* [What to work on]: Work out how many lines in the data below contain the string "computer", and reply with that figure alone.

#####

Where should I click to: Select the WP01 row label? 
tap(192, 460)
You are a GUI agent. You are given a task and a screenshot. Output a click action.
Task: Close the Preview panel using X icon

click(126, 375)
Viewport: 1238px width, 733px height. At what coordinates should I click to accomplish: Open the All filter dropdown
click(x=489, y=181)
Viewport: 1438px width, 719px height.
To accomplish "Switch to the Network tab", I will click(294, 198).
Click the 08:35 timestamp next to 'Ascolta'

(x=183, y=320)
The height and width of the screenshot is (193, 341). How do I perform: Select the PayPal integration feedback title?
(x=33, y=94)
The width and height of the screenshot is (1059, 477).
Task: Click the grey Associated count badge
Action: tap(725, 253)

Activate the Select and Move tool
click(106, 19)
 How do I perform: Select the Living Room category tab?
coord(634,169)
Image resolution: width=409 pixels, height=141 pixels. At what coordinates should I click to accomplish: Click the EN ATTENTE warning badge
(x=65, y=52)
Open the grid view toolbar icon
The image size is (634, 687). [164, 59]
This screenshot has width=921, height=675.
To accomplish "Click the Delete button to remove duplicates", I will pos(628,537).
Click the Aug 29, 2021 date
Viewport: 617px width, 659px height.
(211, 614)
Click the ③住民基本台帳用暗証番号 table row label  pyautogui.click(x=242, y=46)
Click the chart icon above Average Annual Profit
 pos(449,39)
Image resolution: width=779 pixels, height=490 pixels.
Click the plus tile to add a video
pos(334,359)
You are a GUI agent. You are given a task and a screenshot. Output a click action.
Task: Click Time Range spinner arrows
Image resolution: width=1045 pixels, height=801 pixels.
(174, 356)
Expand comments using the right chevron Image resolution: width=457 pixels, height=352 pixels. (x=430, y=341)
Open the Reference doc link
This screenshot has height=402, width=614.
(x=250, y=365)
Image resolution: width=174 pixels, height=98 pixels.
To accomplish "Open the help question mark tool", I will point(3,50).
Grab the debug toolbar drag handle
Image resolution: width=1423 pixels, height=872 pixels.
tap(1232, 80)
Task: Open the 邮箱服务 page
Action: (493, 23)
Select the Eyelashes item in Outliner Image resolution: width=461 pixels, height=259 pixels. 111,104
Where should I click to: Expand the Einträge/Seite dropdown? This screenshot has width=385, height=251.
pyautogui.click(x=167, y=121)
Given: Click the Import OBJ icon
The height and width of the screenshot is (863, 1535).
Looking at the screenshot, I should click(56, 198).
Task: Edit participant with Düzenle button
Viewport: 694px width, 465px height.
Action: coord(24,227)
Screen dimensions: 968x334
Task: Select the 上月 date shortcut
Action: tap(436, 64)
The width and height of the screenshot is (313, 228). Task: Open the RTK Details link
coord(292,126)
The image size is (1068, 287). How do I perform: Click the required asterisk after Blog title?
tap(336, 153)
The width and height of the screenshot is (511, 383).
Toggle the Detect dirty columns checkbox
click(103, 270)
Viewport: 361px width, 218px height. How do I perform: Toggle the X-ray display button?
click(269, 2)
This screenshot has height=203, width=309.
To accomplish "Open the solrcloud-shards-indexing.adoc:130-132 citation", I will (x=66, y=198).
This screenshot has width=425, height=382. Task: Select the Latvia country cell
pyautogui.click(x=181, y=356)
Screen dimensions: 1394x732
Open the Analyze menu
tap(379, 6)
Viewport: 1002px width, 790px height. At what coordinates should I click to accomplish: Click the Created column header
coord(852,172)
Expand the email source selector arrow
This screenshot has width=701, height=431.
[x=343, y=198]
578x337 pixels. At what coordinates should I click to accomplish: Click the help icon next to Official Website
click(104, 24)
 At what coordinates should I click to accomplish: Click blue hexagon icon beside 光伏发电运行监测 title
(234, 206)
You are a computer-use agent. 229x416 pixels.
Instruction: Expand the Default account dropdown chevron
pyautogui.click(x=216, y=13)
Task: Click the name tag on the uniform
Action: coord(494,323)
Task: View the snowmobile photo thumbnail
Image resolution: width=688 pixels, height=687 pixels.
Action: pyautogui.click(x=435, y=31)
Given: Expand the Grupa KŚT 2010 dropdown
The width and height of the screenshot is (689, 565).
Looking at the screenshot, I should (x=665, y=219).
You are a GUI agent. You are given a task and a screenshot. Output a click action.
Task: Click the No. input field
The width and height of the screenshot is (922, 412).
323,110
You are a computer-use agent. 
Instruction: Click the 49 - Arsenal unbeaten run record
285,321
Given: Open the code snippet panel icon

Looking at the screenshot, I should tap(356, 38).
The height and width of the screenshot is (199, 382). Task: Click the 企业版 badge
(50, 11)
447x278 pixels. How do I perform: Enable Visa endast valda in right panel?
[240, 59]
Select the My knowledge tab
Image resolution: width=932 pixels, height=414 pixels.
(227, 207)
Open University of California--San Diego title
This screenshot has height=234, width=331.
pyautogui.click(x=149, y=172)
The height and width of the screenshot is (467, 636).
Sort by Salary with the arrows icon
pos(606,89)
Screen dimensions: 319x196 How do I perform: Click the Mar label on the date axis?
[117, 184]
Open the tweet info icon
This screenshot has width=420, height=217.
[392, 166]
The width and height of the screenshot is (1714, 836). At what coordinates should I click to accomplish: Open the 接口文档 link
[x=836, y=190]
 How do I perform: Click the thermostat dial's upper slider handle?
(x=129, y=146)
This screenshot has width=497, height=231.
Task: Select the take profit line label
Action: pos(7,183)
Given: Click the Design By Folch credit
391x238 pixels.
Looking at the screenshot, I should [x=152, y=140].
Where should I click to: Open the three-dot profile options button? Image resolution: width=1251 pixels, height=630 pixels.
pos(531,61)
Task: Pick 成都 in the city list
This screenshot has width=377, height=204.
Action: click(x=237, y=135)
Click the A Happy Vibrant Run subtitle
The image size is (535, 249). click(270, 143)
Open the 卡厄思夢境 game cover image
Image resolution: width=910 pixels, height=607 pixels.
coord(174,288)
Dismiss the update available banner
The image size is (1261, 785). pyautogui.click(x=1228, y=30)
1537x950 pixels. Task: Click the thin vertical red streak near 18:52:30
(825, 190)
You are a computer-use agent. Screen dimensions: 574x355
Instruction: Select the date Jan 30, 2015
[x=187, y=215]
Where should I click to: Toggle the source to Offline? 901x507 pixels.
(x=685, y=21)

#####

* [Problem solution]: 3